→ Supplied records
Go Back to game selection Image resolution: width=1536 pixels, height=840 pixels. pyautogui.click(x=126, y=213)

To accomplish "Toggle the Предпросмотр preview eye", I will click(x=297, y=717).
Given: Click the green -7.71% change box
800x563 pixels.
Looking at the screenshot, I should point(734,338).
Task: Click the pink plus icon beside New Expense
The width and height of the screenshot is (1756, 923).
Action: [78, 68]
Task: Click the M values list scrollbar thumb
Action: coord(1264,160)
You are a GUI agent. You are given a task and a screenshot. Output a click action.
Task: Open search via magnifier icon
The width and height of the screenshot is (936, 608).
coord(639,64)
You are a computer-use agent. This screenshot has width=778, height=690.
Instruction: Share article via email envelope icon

→ Work instructions
All of the data above should be transcribed exactly.

→ Result of the exercise
Go Back to game selection Image resolution: width=1536 pixels, height=840 pixels. pyautogui.click(x=126, y=213)

To accomplish "Toggle the Предпросмотр preview eye", I will click(x=297, y=717).
Given: Click the green -7.71% change box
800x563 pixels.
Looking at the screenshot, I should point(734,338).
Task: Click the pink plus icon beside New Expense
The width and height of the screenshot is (1756, 923).
Action: [78, 68]
Task: Click the M values list scrollbar thumb
Action: coord(1264,160)
You are a GUI agent. You are given a task and a screenshot. Output a click action.
Task: Open search via magnifier icon
The width and height of the screenshot is (936, 608).
coord(639,64)
You are a computer-use agent. This screenshot has width=778, height=690.
Instruction: Share article via email envelope icon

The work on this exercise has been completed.